I'm hoping to encourage more questions about cultural world building, but cultural world building suffers greatly from being too broad, primarily opinion-based, and too story-based.
One recent question, eventually worded to be (IMO) an appropriate cultural world building question, began as a question about religion too easily (and legitimately) answered, "because your god says so." Ultimately, the OP really was looking for help with rules and systems, not character actions, circumstances, or plot. It's the avoidance of this kind of problem I'm seeking to adddress.
If "physical world building" objectively asks about the systems and rules governing planets, ecologies, and technology. Cultural world building would objectively ask about the systems and rules governing people (sapient communities, societies, and civilizations) including their politics, economics, philosophy, and social morés.

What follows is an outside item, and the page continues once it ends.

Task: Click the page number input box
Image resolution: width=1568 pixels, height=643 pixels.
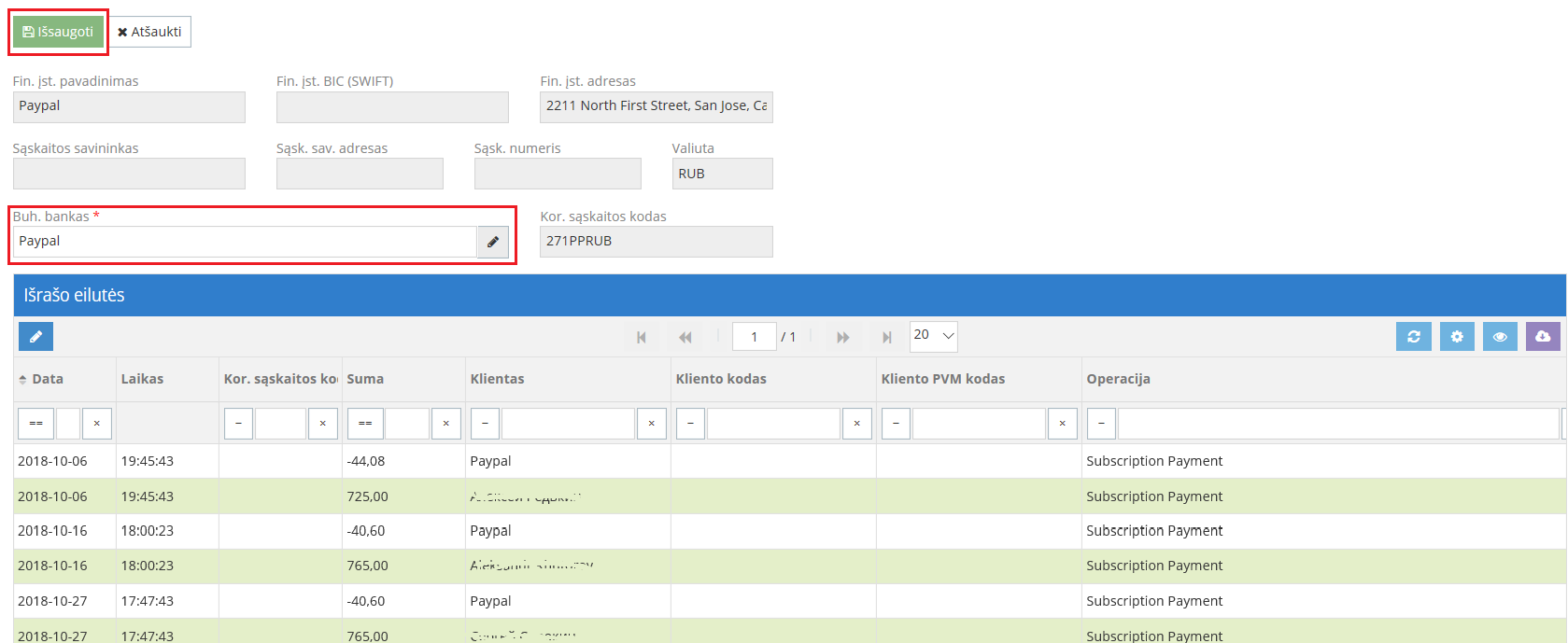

Unfortunately, while questions asking about the orbital mechanics of planets are fairly straightforward, questions about the psychological dynamics of people frequently aren't. Most physical world building can depend on mathematics or a reflection of the hard sciences to support answers. But this seems not to be true for cultural world building, which seems to depend on the musings of philosophers and observations of poets (so to speak).
Question: What advice can we give to users new and old to help them develop good cultural world building questions?
Guidelines should support the structure and methodologies of Stack Exchange.
Guidelines should either support what's already in the Help Center or should give enough information such that Moderators can consider whether or not improvements to the Help Center are warranted.
References
- "Why would someone X?" questions.
- Why is my question "Too Story Based" and how do I get it opened?
- High concept questions.
- Open-ended questions.
- Stack Exchange is not a discussion forum.